In the entries below, find the line with "727-475-9111 (234, 2329)" and the line with "Subscribe (642, 2277)". Reproduce those two lines and every line between them exactly, and nothing more.

___ Data for review

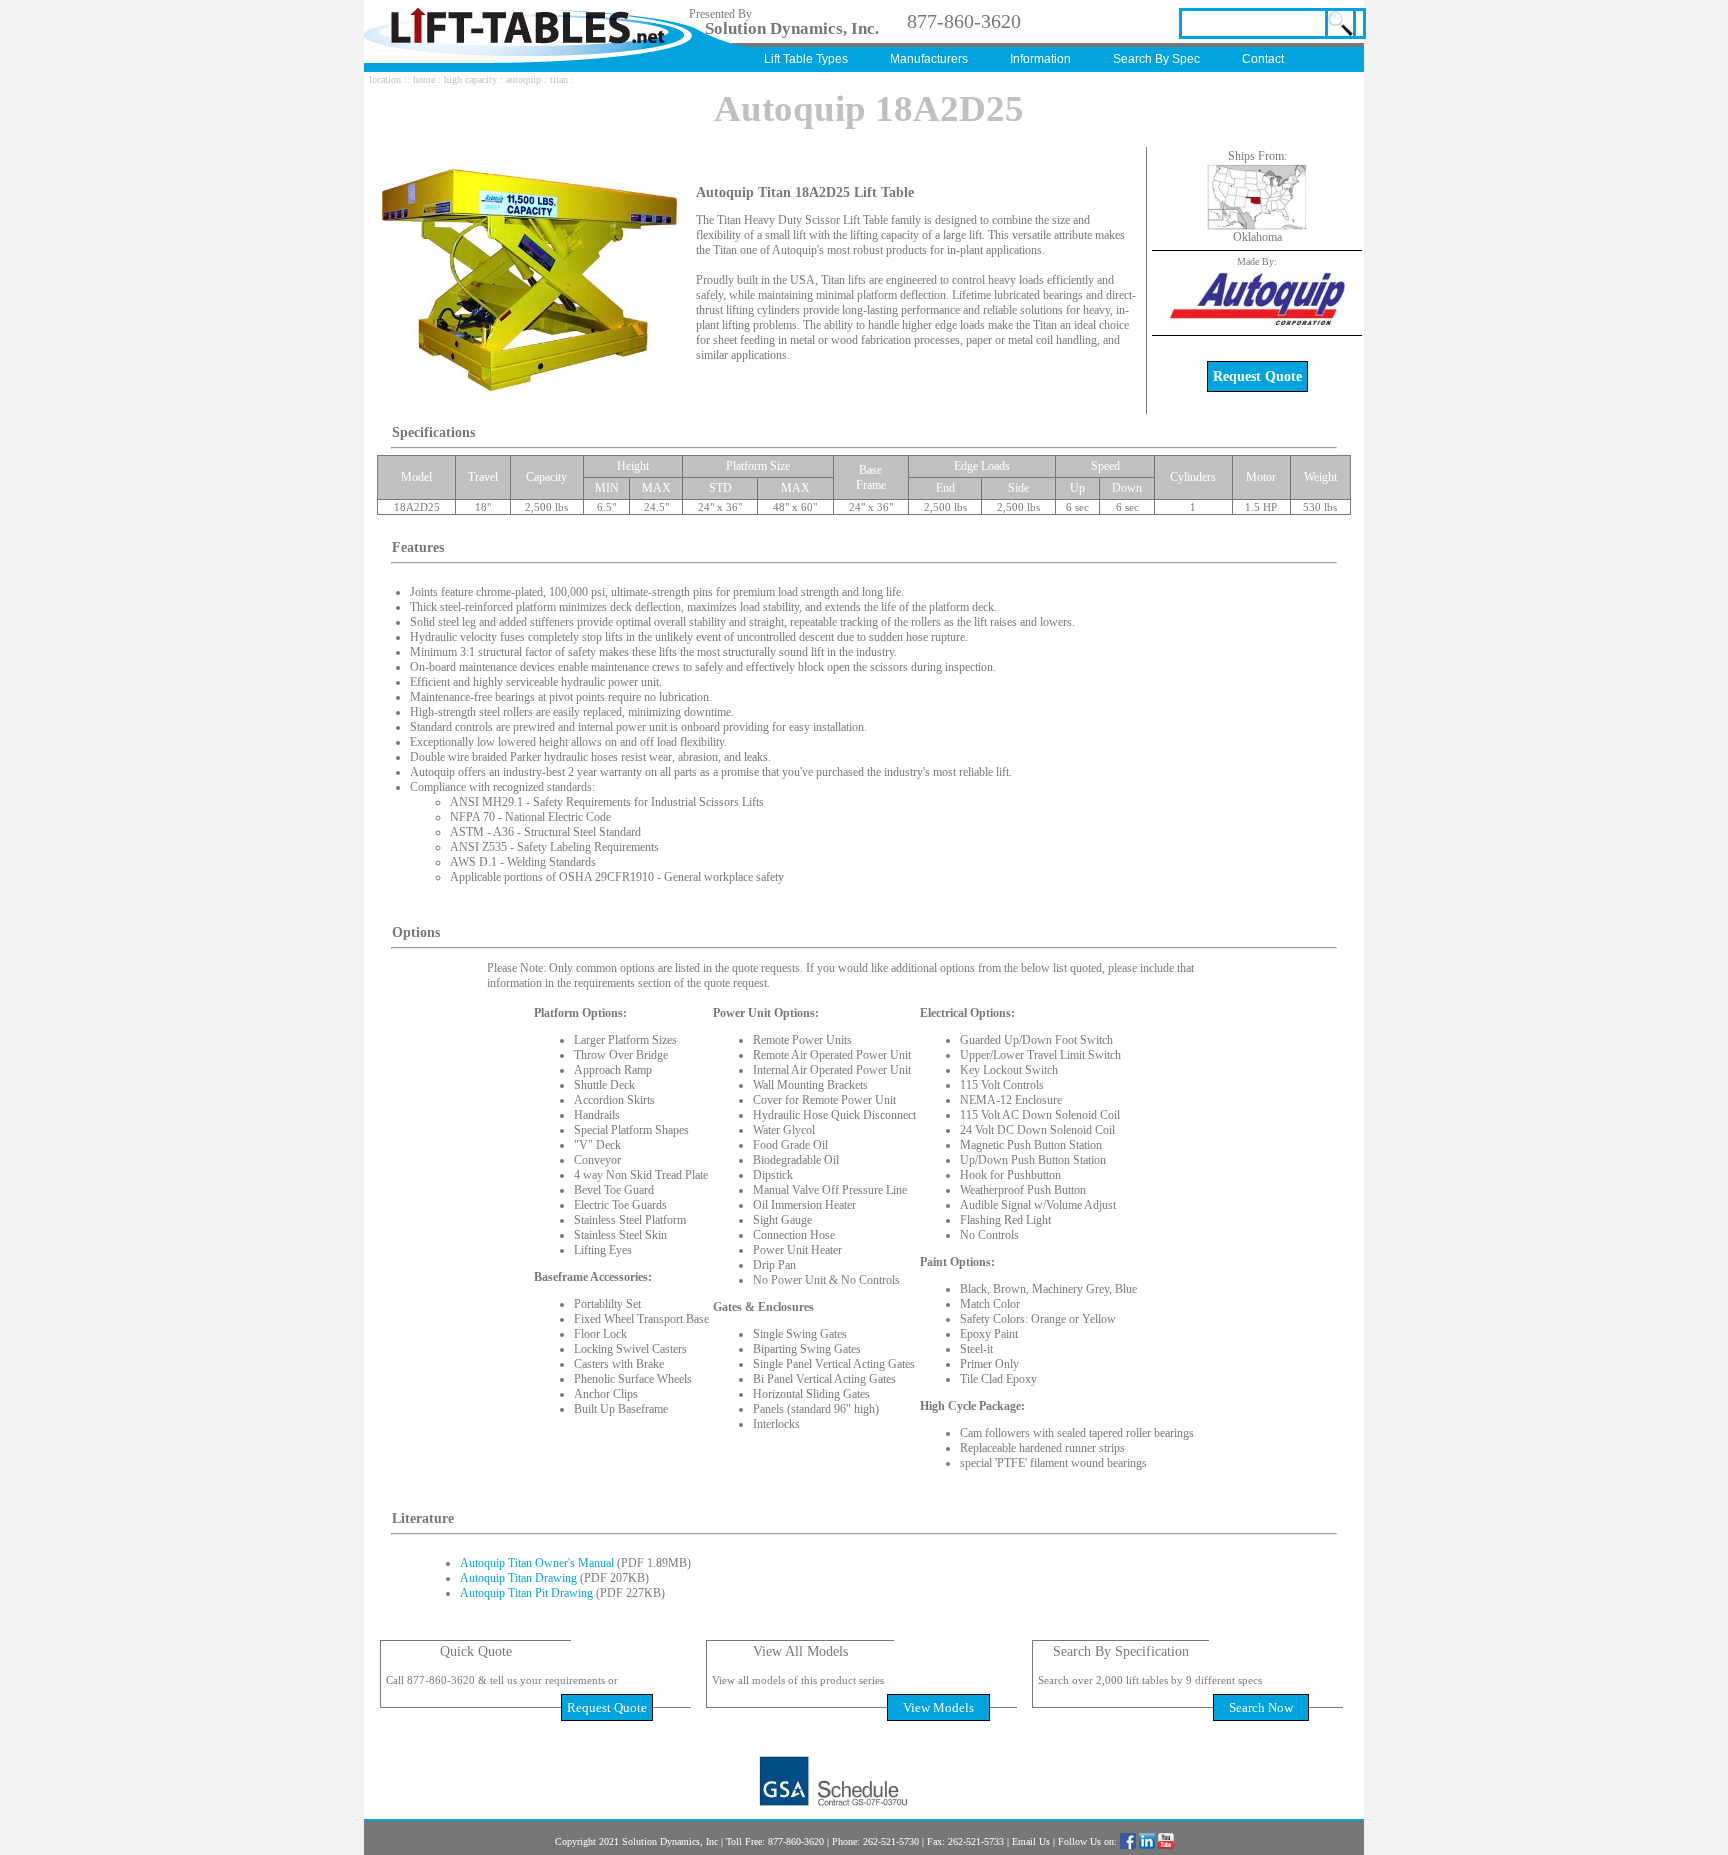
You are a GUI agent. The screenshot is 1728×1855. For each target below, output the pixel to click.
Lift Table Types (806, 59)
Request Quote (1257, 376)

______
___ Data for review

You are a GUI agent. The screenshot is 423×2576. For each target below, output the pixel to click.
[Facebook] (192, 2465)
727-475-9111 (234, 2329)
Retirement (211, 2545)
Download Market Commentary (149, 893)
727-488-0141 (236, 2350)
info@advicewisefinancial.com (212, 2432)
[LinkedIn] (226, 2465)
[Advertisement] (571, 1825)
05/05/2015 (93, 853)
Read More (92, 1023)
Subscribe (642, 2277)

______

Exercise solution
727-475-9111 (234, 2329)
Retirement (211, 2545)
Download Market Commentary (149, 893)
727-488-0141 (236, 2350)
info@advicewisefinancial.com (212, 2432)
[LinkedIn] (226, 2465)
[Advertisement] (571, 1825)
05/05/2015 (93, 853)
Read More (92, 1023)
Subscribe (642, 2277)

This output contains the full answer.